First of all, congratulations for the new Unbound 1.10.0, that's great :o)
We're testing that new build and we face 2 issues:
1. RPZ only checks the exact domain we indicate in the zone file, not the main domain + subdomains
Ex: if we declare "xvideos.com" as CNAME it'll take care "xvideos.com" only, and not "www.xvideos.com"
Maybe we missed a point here, if anyone has a trick it'll be nice...
2. RPZ module seems not compatible with python module:
We define "respip" in the "module-config" also including "python" but at the restart we get that "fatal error: RPZ requires the respip module"
If we delete "python" from the module-config we then have no error in the log file
Ex: module-config: "respip python validator iterator" -> fatal error
Ex: module-config: "respip validator iterator" -> no error
First of all, congratulations for the new Unbound 1.10.0, that's great :o)
Thanks!
We're testing that new build and we face 2 issues:
1. RPZ only checks the exact domain we indicate in the zone file, not the main domain + subdomains
Ex: if we declare "xvideos.com" as CNAME it'll take care "xvideos.com" only, and not "www.xvideos.com"
Maybe we missed a point here, if anyone has a trick it'll be nice...

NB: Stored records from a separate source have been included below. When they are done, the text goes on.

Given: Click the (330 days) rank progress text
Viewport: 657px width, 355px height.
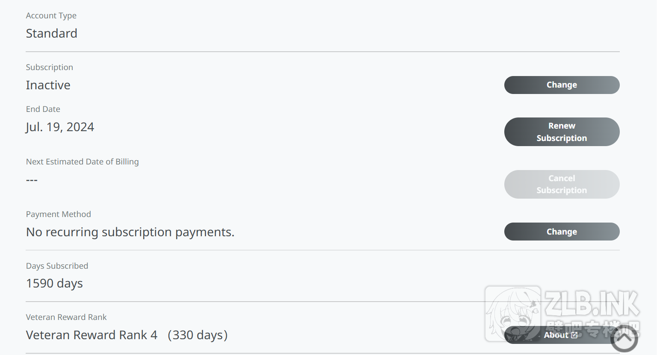Looking at the screenshot, I should click(x=198, y=335).
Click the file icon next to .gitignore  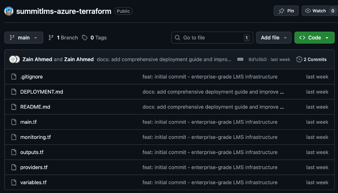(x=14, y=77)
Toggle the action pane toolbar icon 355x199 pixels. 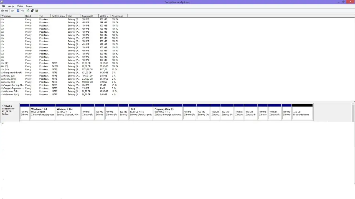[22, 11]
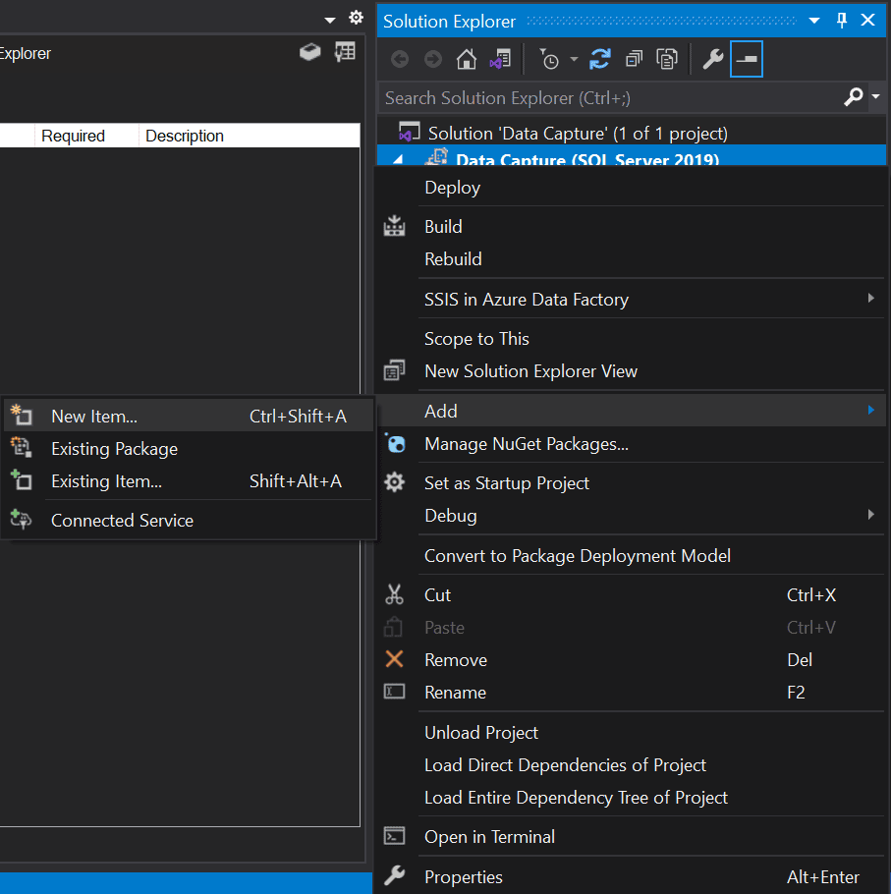
Task: Click New Item in the Add submenu
Action: coord(94,416)
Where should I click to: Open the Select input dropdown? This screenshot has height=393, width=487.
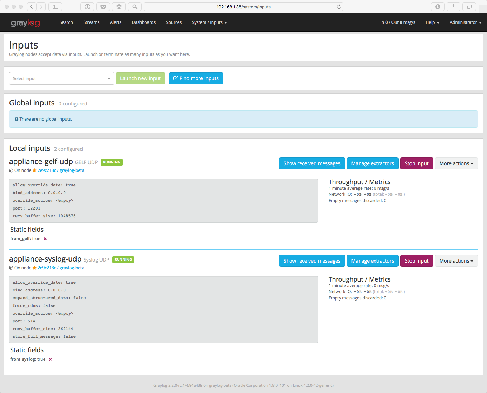click(x=61, y=78)
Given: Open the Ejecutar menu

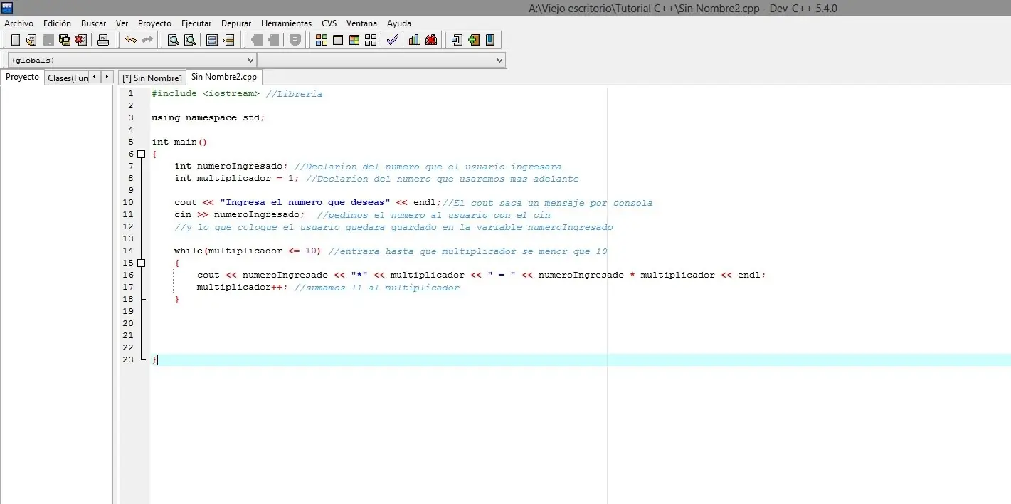Looking at the screenshot, I should pyautogui.click(x=196, y=23).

You can make an rpz entry for the subdomains with a *.xvideos.com entry
CNAME. So for the domain and subdomains, you make two entries, one for
xvideos.com and one for *.xvideos.com.
2. RPZ module seems not compatible with python module:
We define "respip" in the "module-config" also including "python" but at the restart we get that "fatal error: RPZ requires the respip module"
If we delete "python" from the module-config we then have no error in the log file
Ex: module-config: "respip python validator iterator" -> fatal error
Ex: module-config: "respip validator iterator" -> no error
You need to change the order to please the check conf. It puts the
python module at the start so that it sees the final message and can
edit that.
module-config: "python respip iterator"
or
module-config: "python respip validator iterator"
should be accepted by the configuration checks in unbound-checkconf.
If the other module order works, we can add it to the accept list for
the configuration checks, to the list of known working module lists.